Mon père est malade, ma soeur s’est occupée de lui. Patiemment, avec amour. J’étais loin. Je l’ai vu quelquefois en secret de ma mère. Elle nous obligeait aussi à cela. J’ai vu mon père dans sa bulle, en retrait. Il m’a parlé. A pleuré. J’avais les mots, mais je n’étais que rarement là.

Un jour je suis allée le retrouvé pendant tout un après-midi à l’hopital. Je lui ai pris un livre de Brassens, sur sa vie (merci Stéphane) et nous avons même chanté ! Il était au bout mais il a chanté ! Il est parti quelques temps plus tard.

Je n’ai pu être là le soir de sa mort. Grève des trains à Paris. J’ai appris son décès en pleine gare. Je me souviens avoir incendié la jeune femme qui voulait me servir quelque chose.

Si ma soeur s’est occupée de tout, j’ai pu préparer un départ particulier pour mon papounet. Des chansons de Brel, Brassens, Trenet, des mots de proches… puis il est parti.

Son décès était sans doute un soulagement face à  la maladie de Parkinson. Sans doute. Ma meilleure amie bouddhiste m’a dit de jolies choses sur sa renaissance. J’ai souri. Ma soeur, sur son île, m’a parlé de paradis.

Il y a eu d’autres soucis familiaux, tous plus noirs les uns que les autres, qui ne me touchaient pas personnellement certes mais qui concernait mes proches…. je suis intervenue, j’ai fais ce que j’avais à faire et puis je suis repartie.

 

Ma mère a passé cette période comme elle a pu… à peine consciente de ce que nous faisions ma soeur et moi. Puis je lui ai trouvé un appartement en centre ville. Je suis restée un peu avec elle, une semaine pour m’occuper de la maison, du déménagement à venir, du notaire…. et nos disputes ont recommencé ! Elle n’avait plus mon père (qui lui passait son temps à se taire) alors je suis redevenue son ado, sa fille……

 

J’ai refusé, j’ai passé d’ailleurs le plus terrible anniversaire de ma vie avec elle. Une mère n’a pas le droit de faire et dire ce qu’elle m’a dit… une mère…. Je suis partie calmement en lui disant que je ne reviendrais pas et que je la plaignais.

 

6 années

En attendant, l’amie avec qui je partageais une colocation est partie sans payer de loyer et en me volant… après maintes contestation je suis partie en procès (et bien oui comme quoi tout arrive) et j’ai été affiliée au surendettement (terminé).

 

 

Mon autre soeur

L’une a trouvé refuge dans la religion et l’amour de Dieu.
L’autre s’est mariée très jeune, à peine majeure. Mariée à un homme qui ressemblait à Magnum (pour les fans de séries des années 80).

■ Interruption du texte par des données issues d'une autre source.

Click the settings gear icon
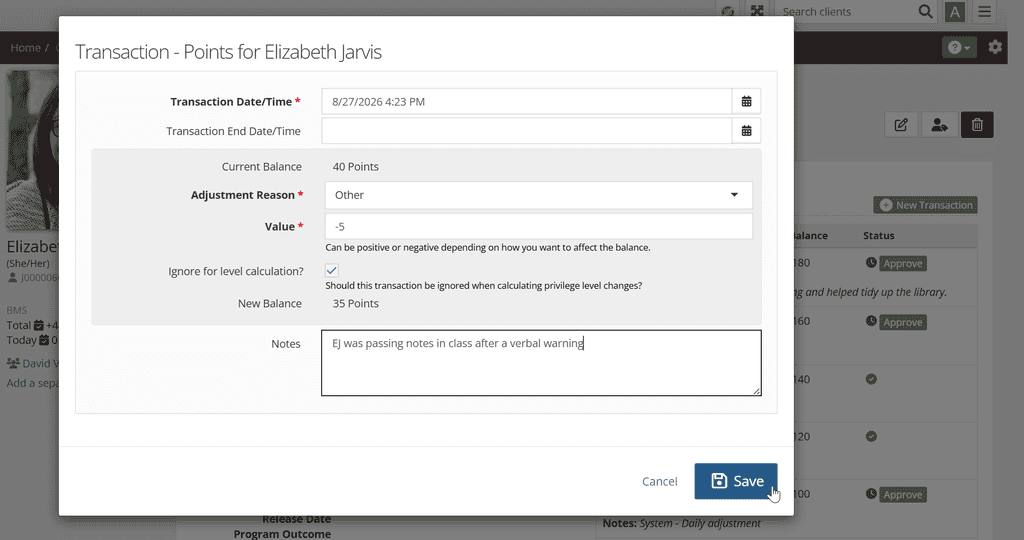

Elle est partie de la maison familiale pour créer son propre foyer et vivre un enfer. Celui de la violence.
Son mari peut être aussi charmant que violent.

Dès l’âge de 8 ans j’ai compris et vu certaines choses, je la questionnait sur les bleus… Son regard fuyait, sa voix s’agaçait si l’on insistait. Les années ont passé. Elle a eu des enfants (qui sont partis tôt du foyer) et n’est jamais partie du foyer.

Ses enfants ont vécu. Heureusement, pour le peu que j’en sache, ils ont su devenir des personnes aimantes pour leurs propres familles. Je n’ai pas été là pour les aider tout le temps mais moi aussi j’ai fuis.

Elle a subit tout cela (moralement et physiquement) pendant près de 50 ans.

J’ai vécu avec eux quelques mois, par obligation médicales. Ils ont eu la gentillesse de me recevoir chez eux en hébergement. J’en suis partie en comprenant ce qu’elle pouvait subir en perversion.

J’ai fuis la aussi pour ne plus jamais y revenir. En fait j’ai compris qu’ils s’aimaient ainsi d’après elle. Que c’était de l’amour.

Lorsque je suis partie de « chez mon beau-frère », je suis passée devant lui et j’ai dis au revoir au chien.

Je pense que lui aussi à vécu des choses difficiles dans son enfance. Il n’a pas pu/su analyser et guérir de cela. Ses enfants en ont porté le poids.

J’ai repris contact il y a peu, par téléphone.